Automated TEM lamella preparation does not fix this. It simply reproduces it - consistently.
This is where AURA™ Gentle Ion Beam (GIB) comes into the picture. In materials science S/TEM specimen preparation community, the solution to gallium-induced damage has long been known: low-energy (~200 eV) argon (Ar⁺) ion beam cleaning. Unlike gallium, argon is chemically inert. It removes the damaged surface layer without introducing implantation or altering the material structure.
However, what has historically been missing is not the physics, but the practicality. Standalone argon systems placed next to your FIB-SEM introduce additional complexity. It requires sample transfer, setup, and careful handling at the most fragile stage of specimen preparation. This creates risks: contamination, misalignment, and even sample loss.
AURA™ addresses these challenges by bringing argon cleaning directly into the FIB-SEM chamber, and therefore into the TEM lamella preparation workflow.
The image shows the retractable AURA™ GIB integrated inside the chamber and aligned with the FIB-SEM coincidence point.
Instead of treating final polishing as a separate step, it becomes part of the TEM lamella preparation process itself. Ar+ cleaning, inspection, and verification all take place within a single system, under the same conditions and without breaking vacuum. The impact is straightforward but profound. Now, ultra-thin lamellae without significant Ga+ induced damage can be produced not only from standard materials, but also from those previously considered challenging or risky. Sensitive alloys, multi-phase materials, and Ga-reactive systems can be prepared without introducing the artifacts that would otherwise compromise the result.
TEM AutoPrep™ Pro already improves repeatability at the workflow level. It ensures that every preparation step is executed consistently. However, in some cases, repeating a workflow does not guarantee a repeatable outcome.
Final polishing, especially at energies of 1 keV and below, which is needed to avoid excessive damage of the Ga+ sensitive sample, has traditionally been one of the most operator-dependent steps in TEM preparation. Low-keV FIB-SEM finishing requires precise positioning of polishing rectangle, parameter optimization, and experience. Even small mistakes—such as incorrect placement of the polishing window—can lead to over-thinning or localized damage.

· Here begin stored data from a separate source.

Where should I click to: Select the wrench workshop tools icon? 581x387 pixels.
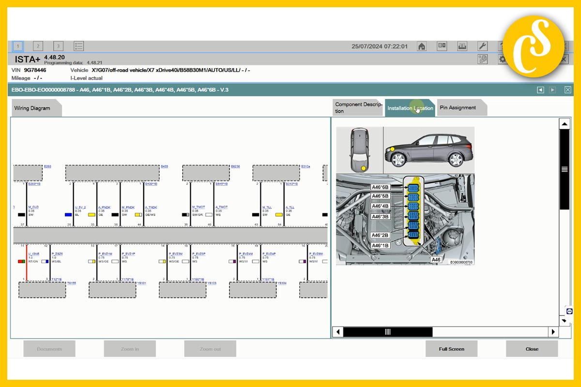point(482,46)
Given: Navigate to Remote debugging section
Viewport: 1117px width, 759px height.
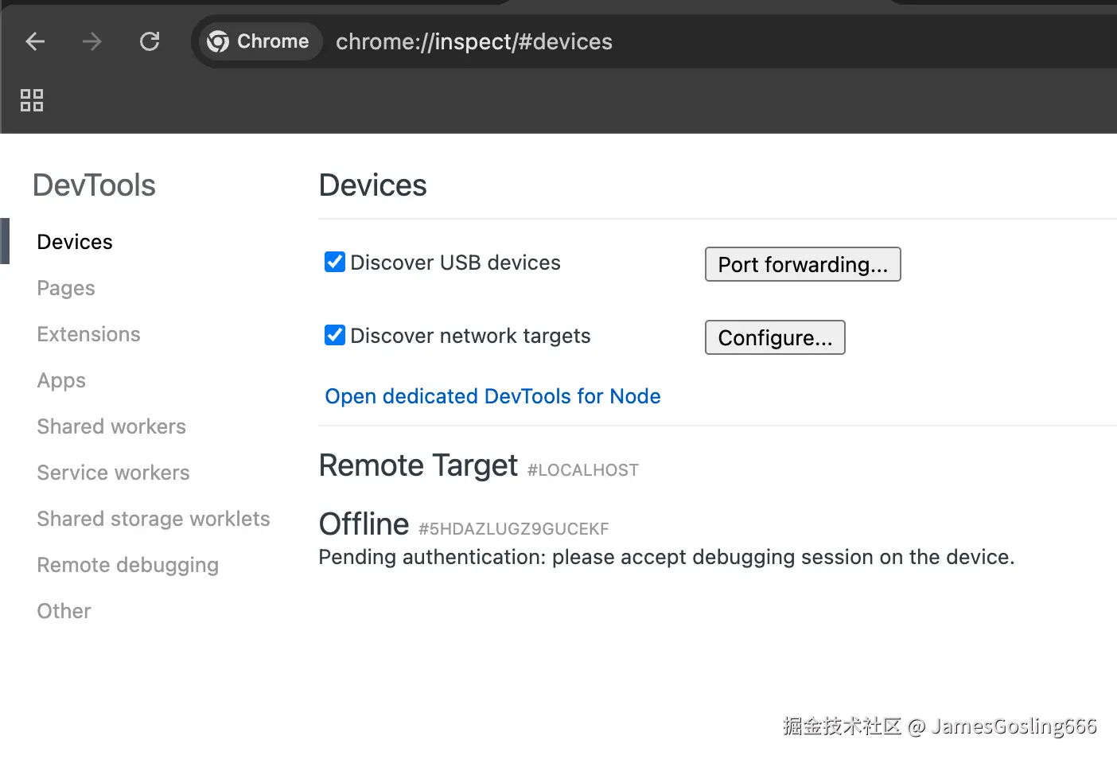Looking at the screenshot, I should (127, 565).
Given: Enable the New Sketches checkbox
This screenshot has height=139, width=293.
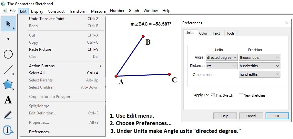Looking at the screenshot, I should pos(241,95).
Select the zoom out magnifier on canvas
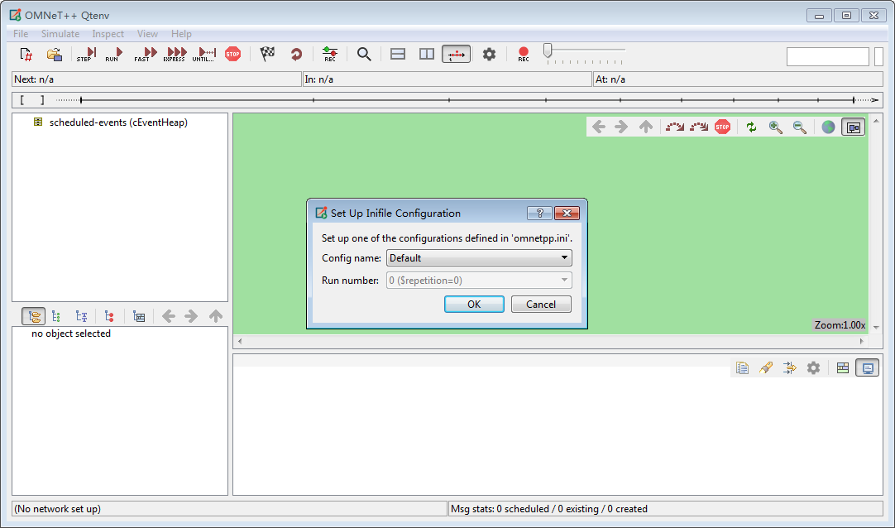 click(x=797, y=126)
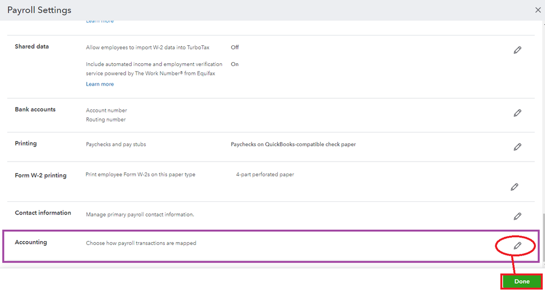
Task: Edit Bank accounts with pencil icon
Action: (517, 113)
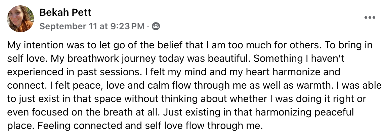Open the September 11 at 9:23 PM timestamp

pyautogui.click(x=92, y=26)
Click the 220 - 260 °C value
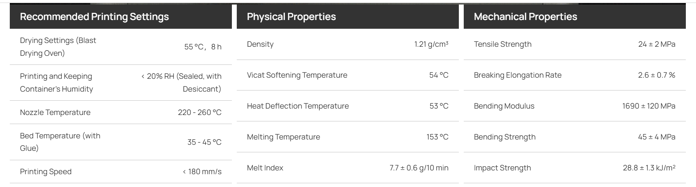 (x=200, y=112)
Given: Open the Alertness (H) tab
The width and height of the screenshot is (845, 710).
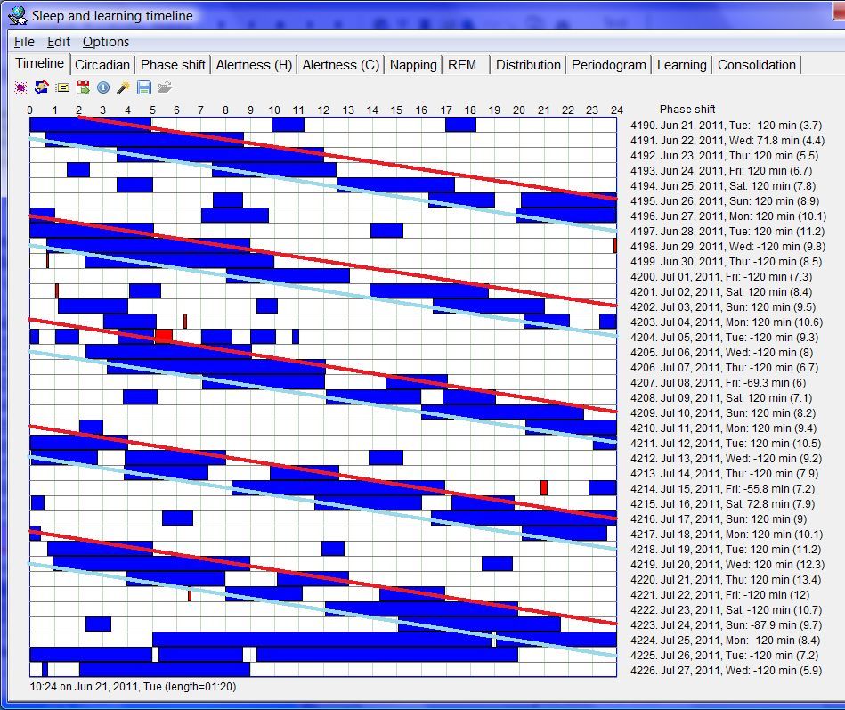Looking at the screenshot, I should pos(254,65).
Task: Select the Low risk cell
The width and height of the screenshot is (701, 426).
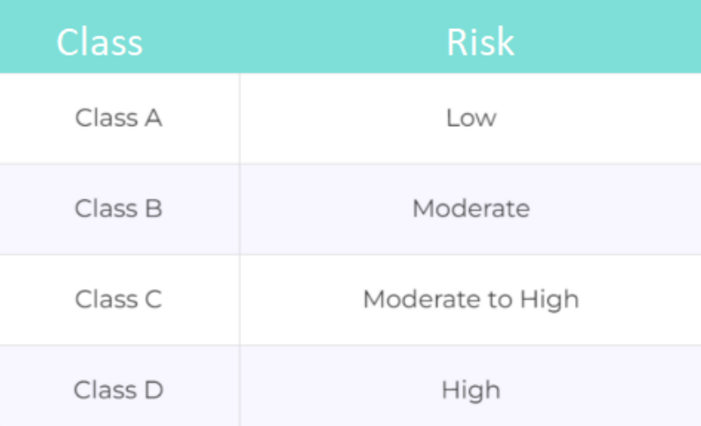Action: [471, 118]
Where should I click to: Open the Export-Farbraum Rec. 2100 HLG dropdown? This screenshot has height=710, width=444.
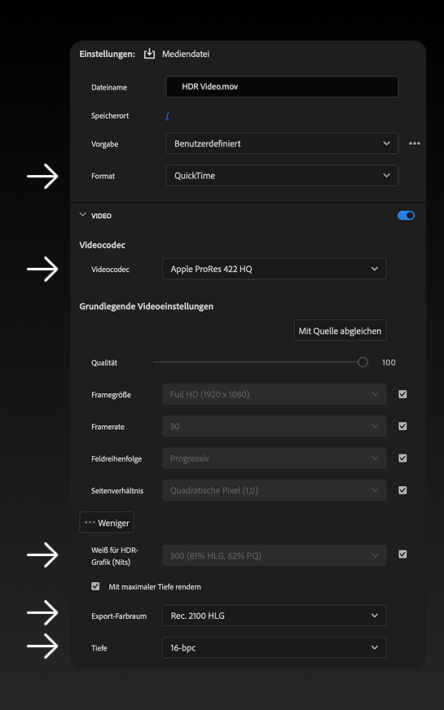274,616
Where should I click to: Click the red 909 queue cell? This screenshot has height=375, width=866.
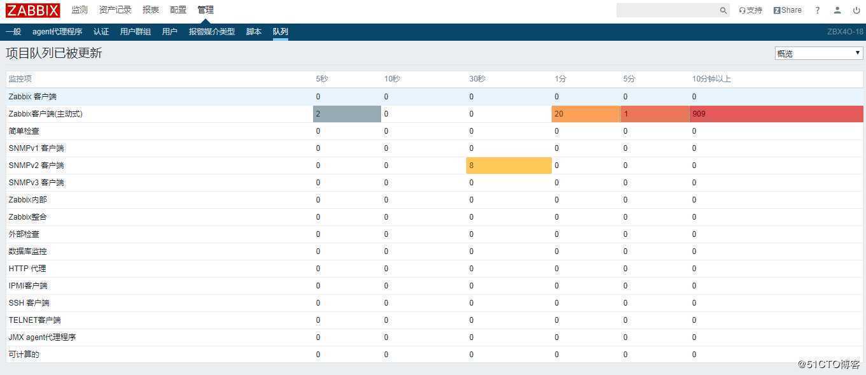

This is where AURA™ introduces another subtle but important shift.
Because the Argon beam is fully integrated and controlled through the same system, the process becomes easier to execute reliably. For many users, enabling the AURA™ polishing step is far more straightforward than manually optimizing sub-1 keV Ga⁺ polishing parameters and polishing rectangle positioning.
The complexity shifts from the user to the system. AURA™ reduces variability not only between expert and non-expert users, but also between shifts, sites, and even different types of samples. It transforms what was once a skill-dependent step into a controlled, repeatable part of the TEM lamella preparation workflow.
With TEM lamella full automation, EM industry solved the first challenge: how to produce more lamellae, more efficiently, and with less dependence on expert users. But it did not solve the more important question: are those lamellae consistently suitable for S/TEM analysis, regardless of the material l?
That requires something more. It requires preserving material integrity, eliminating artifacts, and ensuring that the final result, not just the process, is consistent and reliable.
And this is where AURA™ makes the difference.
By integrating argon Gentle Ion Beam polishing directly into the FIB-SEM, AURA™ extends TEM lamella automation beyond repetitive execution into reliable outcomes . It ensures that samples are not only thin, but also structurally intact. Not just reproducible in process, but consistent in quality.
And that is the difference between automated TEM lamella preparation and the next step. Automation helps you produce specimens, AURA™ helps you trust the results.